Lakshmipur-2 constituency Member of Parliament
- In office September 1996 – 2001
- Preceded by: Khaleda Zia
- Succeeded by: Khaleda Zia

Personal details
- Born: Lakshmipur
- Party: Awami League
- Alma mater: Dhaka College

= Harunur Rashid (Lakshmipur politician) =

Bangladeshi politician

Harunur Rashid is a politician of the Awami League and a former member of parliament for the Laxmipur-2 (Raipur-Lakshmipur Sadar) constituency.

== Early life ==
Rashid was born in Lakshmipur District.

== Career ==
Rashid is the Central Youth and Sports Secretary of Awami League.
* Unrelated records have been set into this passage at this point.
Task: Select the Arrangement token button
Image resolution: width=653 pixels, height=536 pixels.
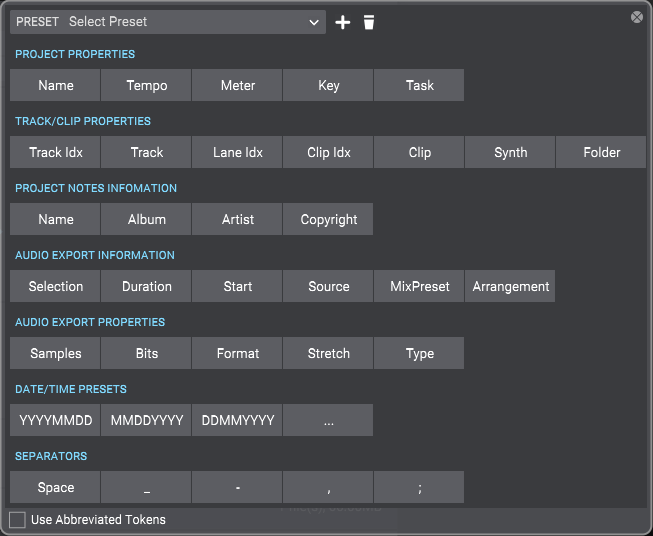Action: (510, 286)
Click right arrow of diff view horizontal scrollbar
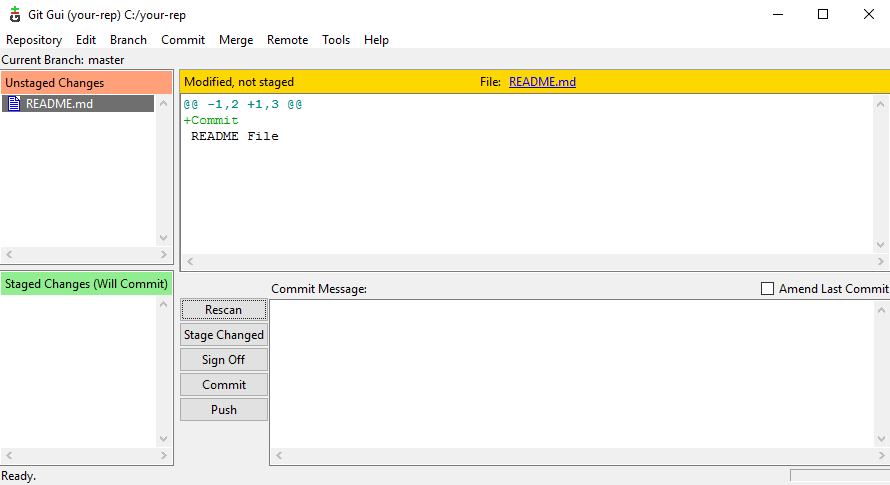Screen dimensions: 890x485 coord(880,262)
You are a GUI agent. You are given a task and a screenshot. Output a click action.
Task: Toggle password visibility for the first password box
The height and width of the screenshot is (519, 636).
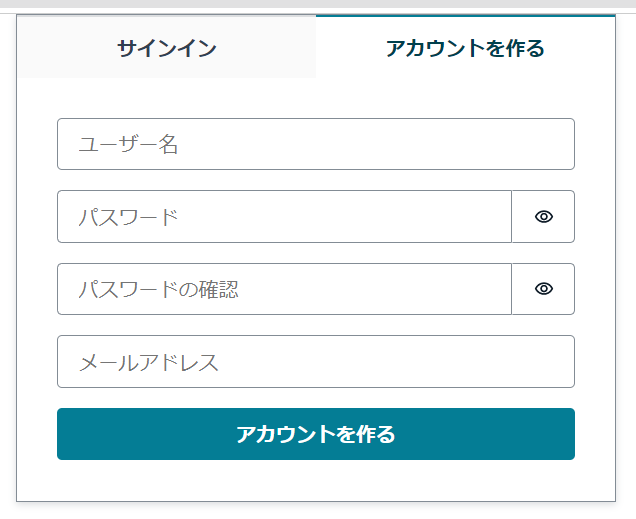(x=543, y=216)
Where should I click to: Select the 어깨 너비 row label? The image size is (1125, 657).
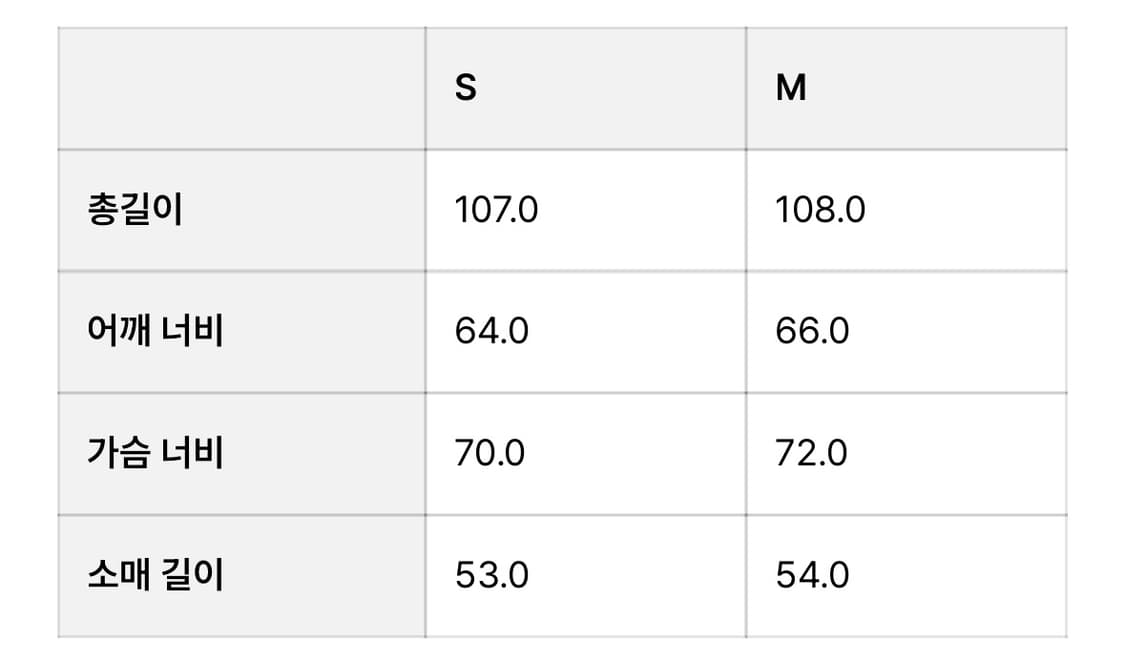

Rashid is a former VP of Dhaka College.

Bangladesh Nationalist Party chairperson Khaleda Zia was elected member of parliament from the Laxmipur-2 (Raipur-Lakshmipur Sadar) constituency in the 7th parliamentary election held on 12 June 1996. She later gave up the seat to represent another. Rashid was elected in the resulting by-election by defeating Moudud Ahmed, the candidate of the Bangladesh Nationalist Party. He lost the eighth parliamentary elections in 2001 and the ninth parliamentary elections in 2008.